Anne Tyler’s A Spool of Blue Thread was published in 2015.
I was beginning to worry that this would be the first Anne Tyler novel that I didn’t love. The first hundred pages felt a little disorienting, and I wasn’t sure where the story was headed. And suddenly I was entirely engrossed, then devastated by the turn of events. It was as if Tyler devised it to slowly lure me in, force me to let my guard down, and then teach me a lesson.

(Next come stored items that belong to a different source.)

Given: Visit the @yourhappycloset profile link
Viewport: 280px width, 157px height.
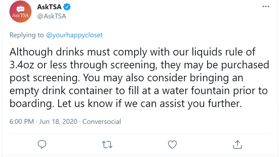Looking at the screenshot, I should pos(74,35).
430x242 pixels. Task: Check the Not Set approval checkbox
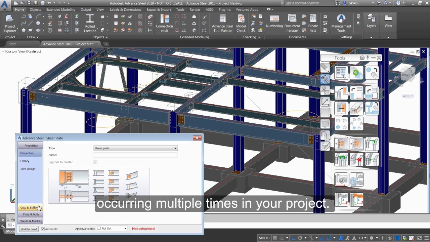[99, 228]
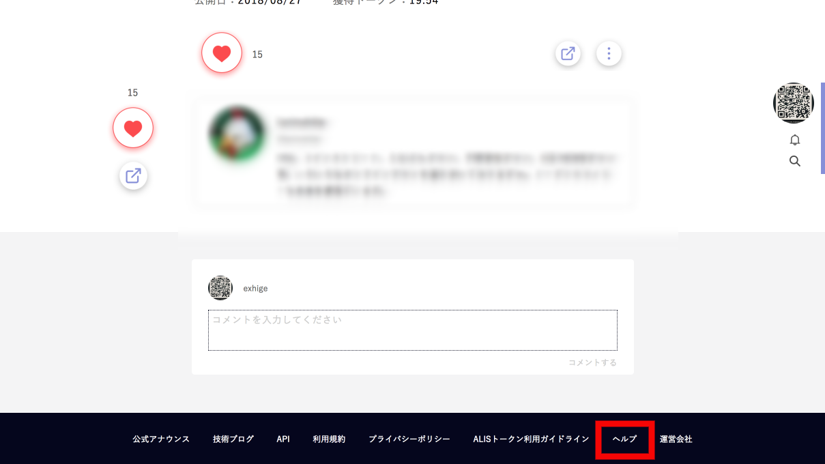Viewport: 825px width, 464px height.
Task: Click the floating heart icon in the left sidebar
Action: pos(133,128)
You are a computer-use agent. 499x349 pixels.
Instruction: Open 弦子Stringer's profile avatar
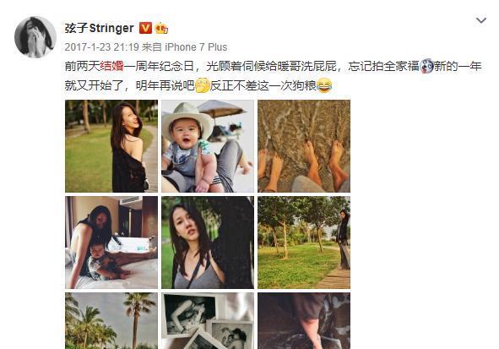[35, 37]
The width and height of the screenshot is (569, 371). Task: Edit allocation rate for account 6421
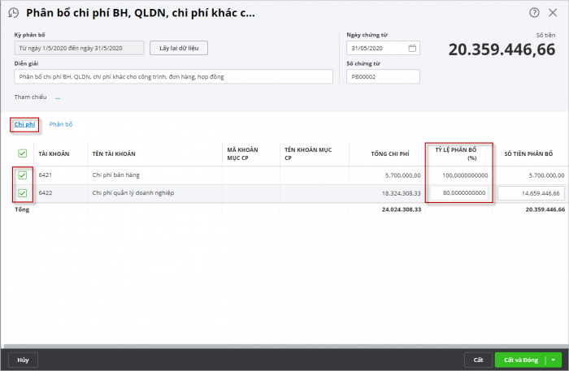tap(458, 175)
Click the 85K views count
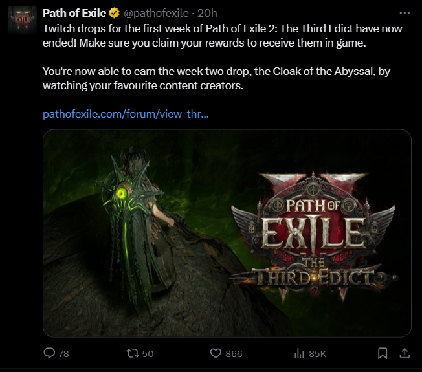The image size is (422, 372). (318, 354)
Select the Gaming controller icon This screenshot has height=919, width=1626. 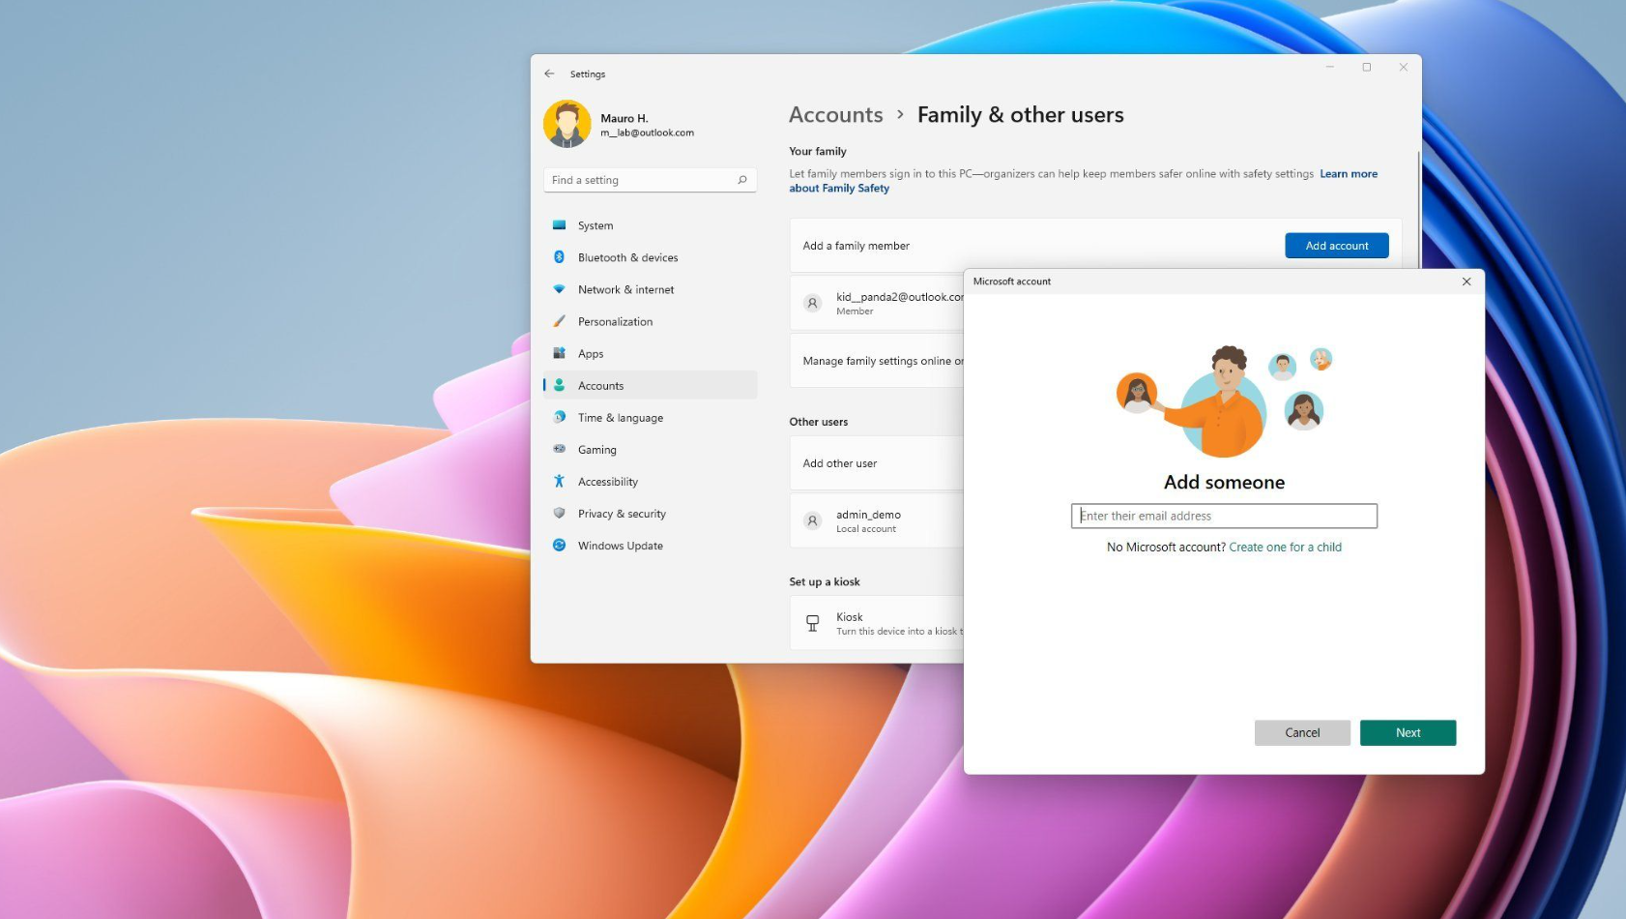(559, 450)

I’ve read she intended for this story to go on forever, to continue through the generations of the Whitshank family. But she ended it after four generations, and really only explored the characters of the first three. (The fourth generation were children). As usual the family dynamics were enthralling, but I especially loved Abby, who married into the Whitshank family in the second generation. She is a classic Tyler mother character, searching for independence and meaning in middle-late age. The love she has for her husband and children is truly touching, and Tyler’s omniscient narrator catches simple but important moments and details with such beauty.
Tyler’s plots are impossible to summarize, but this is the story of a family that sprawls out from the marriage of two lonely people and occupies one lovely house. The house becomes a symbol of achievement and pride for the family, but not everyone feels they belong. In this way it felt similar to The Dutch House by Ann Patchett — the details of the house and the way it is inhabited make it almost a character itself. We get to know the second and third generation of the Whitshank’s before the first, and this structure provides exactly the right perspective. I had many “aha” moments as I turned the pages, and while the first section felt slow, I flew through the rest of the novel. I just didn’t want to leave these characters alone.